This will be a short diary but it's taken me a long time to get to this point. I remember asking my dad when I was in third grade why the Government didn't levy one rate for all personal income, that would allow people to skip the maze of paperwork required to file yearly taxes. He carefully walked me through how such policy was regressive and would actually pose a greater burden on the poor. That made sense to me at the time and has stuck with me.
Let's face it, though, it's not remotely accurate. American tax policy doesn't favor the poor, or the middle class or even the upper class for that matter. It favors the super rich who make a sizable portion of their income via passive investments. It favors the children of those super rich who are able to side step inheritance taxes, and pass along investments at lower rates.
I read these comments from Robert Reich in the NYTimes, which were raised in brooklynbadboy's post on the Clinton campaign:
"Where has the money gone?” asked Robert B. Reich, a secretary of labor during the Clinton administration. “That is the topic that is embarrassing for people to talk about, particularly in Washington, because even mentioning it creates the potential charge of class warfare.”
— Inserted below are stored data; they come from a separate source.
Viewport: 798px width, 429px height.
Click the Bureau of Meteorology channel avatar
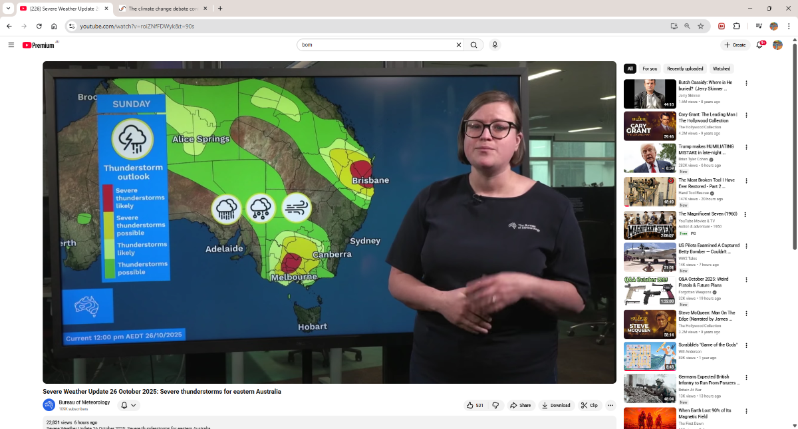coord(49,405)
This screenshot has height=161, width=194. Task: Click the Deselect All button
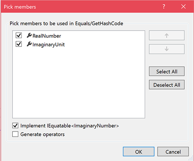(166, 85)
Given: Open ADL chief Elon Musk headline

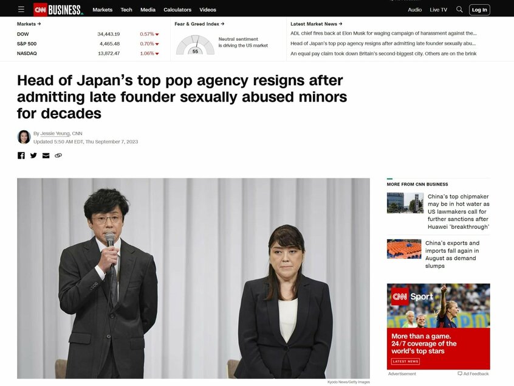Looking at the screenshot, I should pyautogui.click(x=383, y=33).
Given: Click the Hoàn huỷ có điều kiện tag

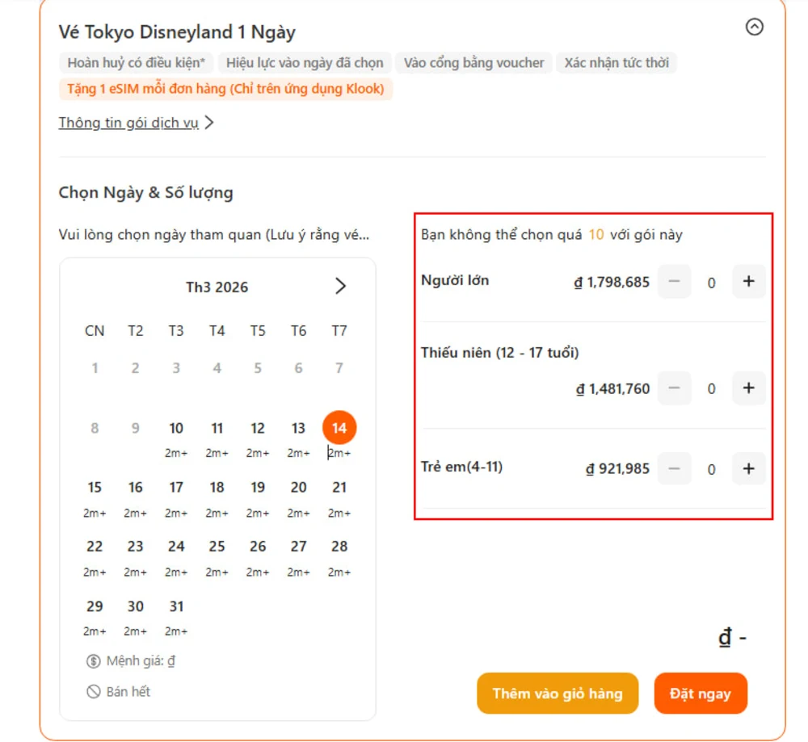Looking at the screenshot, I should 136,63.
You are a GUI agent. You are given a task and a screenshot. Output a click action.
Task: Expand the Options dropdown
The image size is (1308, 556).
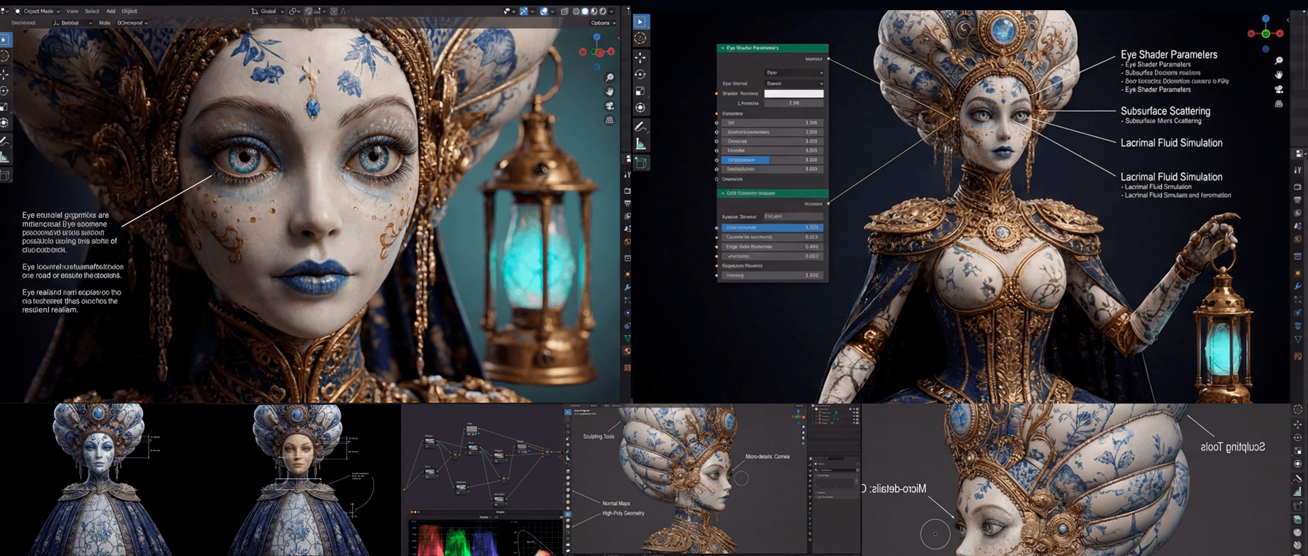(x=603, y=23)
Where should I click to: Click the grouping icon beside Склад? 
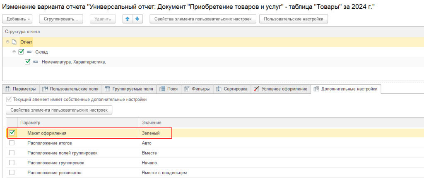(x=29, y=52)
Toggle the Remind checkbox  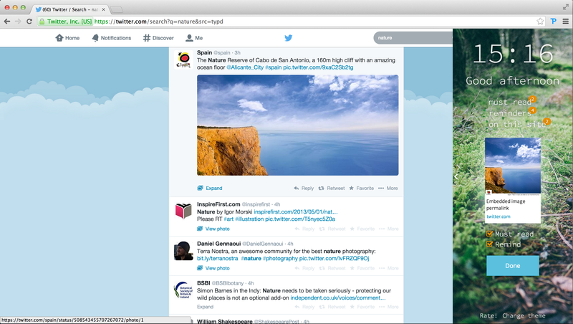tap(490, 244)
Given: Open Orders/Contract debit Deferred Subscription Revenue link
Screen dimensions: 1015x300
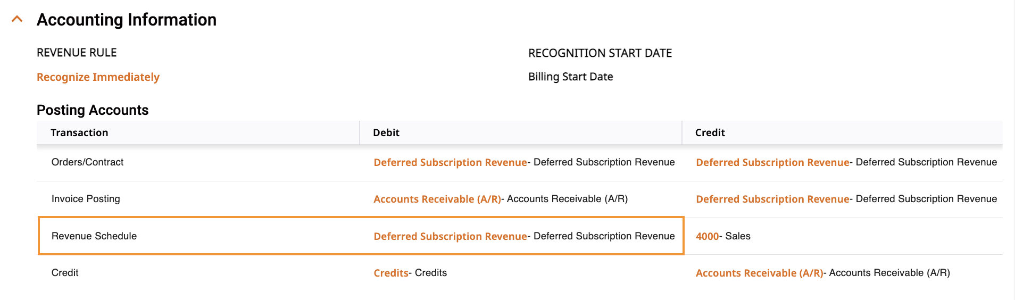Looking at the screenshot, I should pyautogui.click(x=450, y=162).
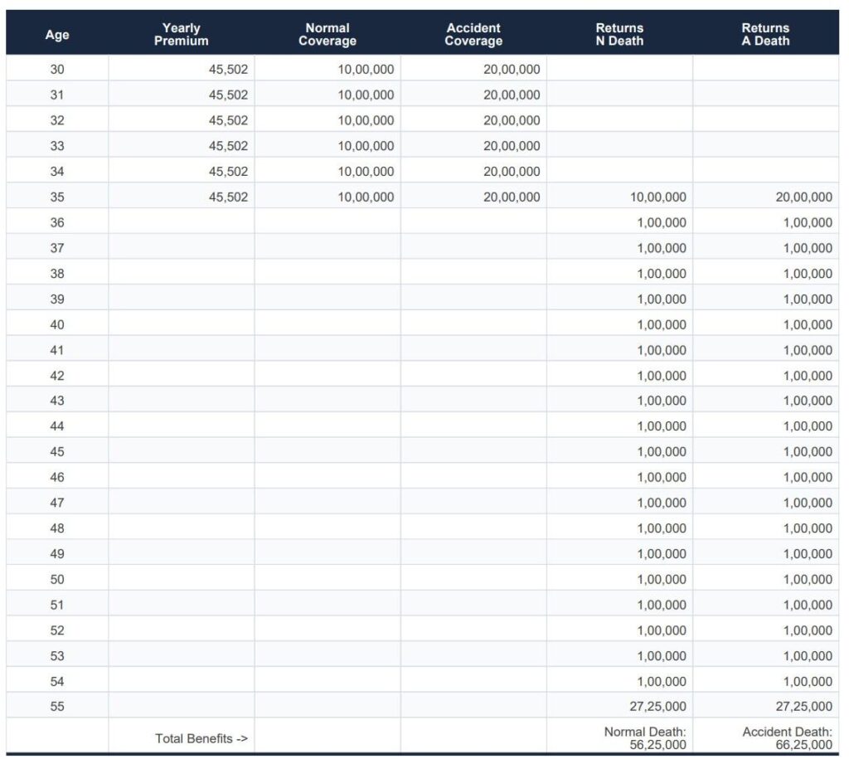This screenshot has height=764, width=849.
Task: Click the Accident Death 66,25,000 total
Action: pos(787,738)
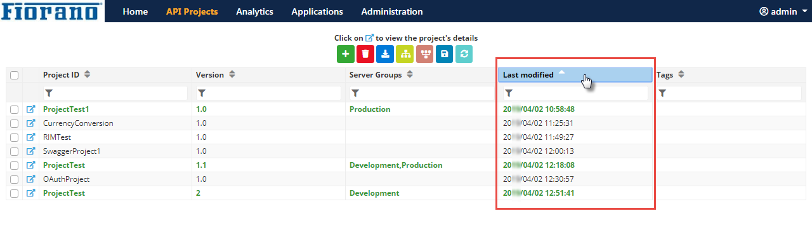The image size is (812, 232).
Task: Click the red trash delete button
Action: tap(365, 54)
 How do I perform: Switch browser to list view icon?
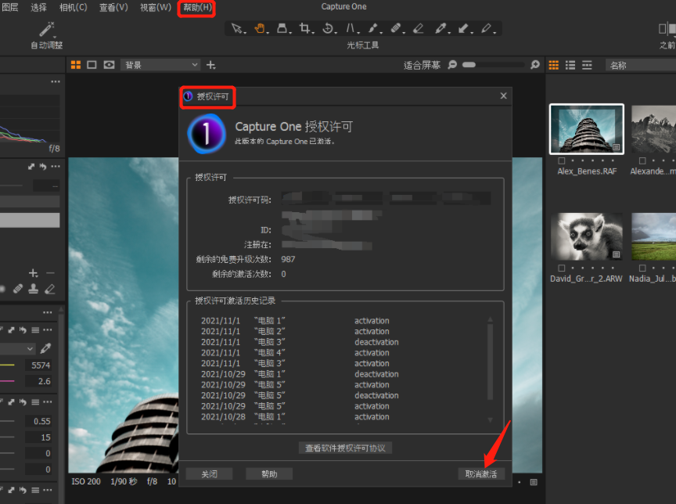click(x=570, y=65)
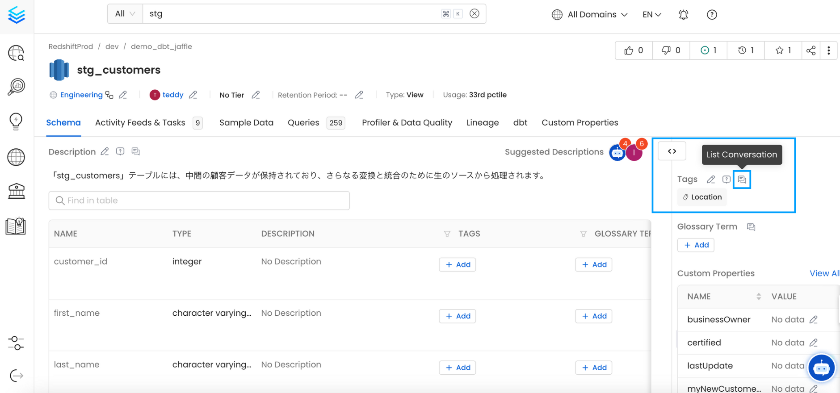Clear the search text with X icon

(x=475, y=14)
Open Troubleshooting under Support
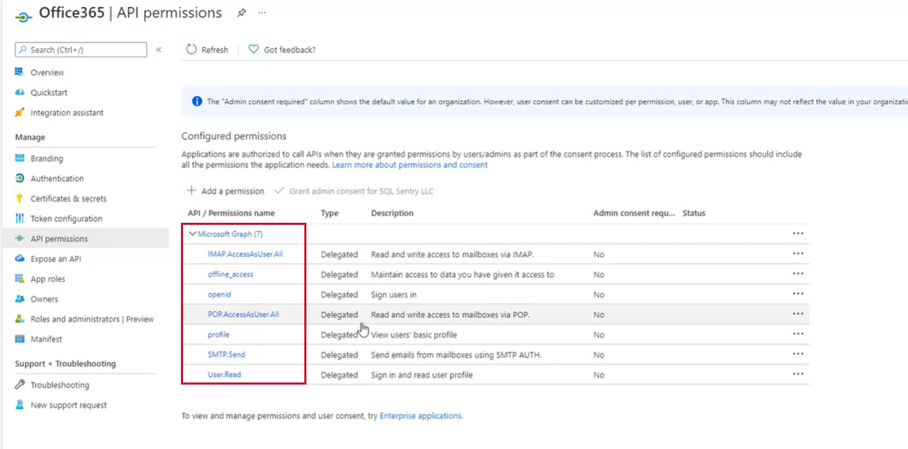Screen dimensions: 908x449 point(60,385)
Class warfare? If there is any class warfare it has to do with income trickling up, not down.
My point is that the super rich will always lobby for advantageous policies, and tax policy is so complicated that it's difficult to keep our legislators in check. It's time to admit that the poor, middle and upper classes are all going to be tax code losers, to the One Percent without a flat tax. We can make up any resulting pinch on the poor through improving the safety net. That's a better place to enact policy in this post-Citizens United landscape.
And let's pause for a minute to talk about messaging. I'm so sick and tired of seeing how the phrase "income redistribution" is used. When Warren Buffet pays a lower effective tax rate than his assistant then we have to examine the term. If Progressives adopt a flat tax it would go a long way toward underscoring the lack of fairness in American tax policy.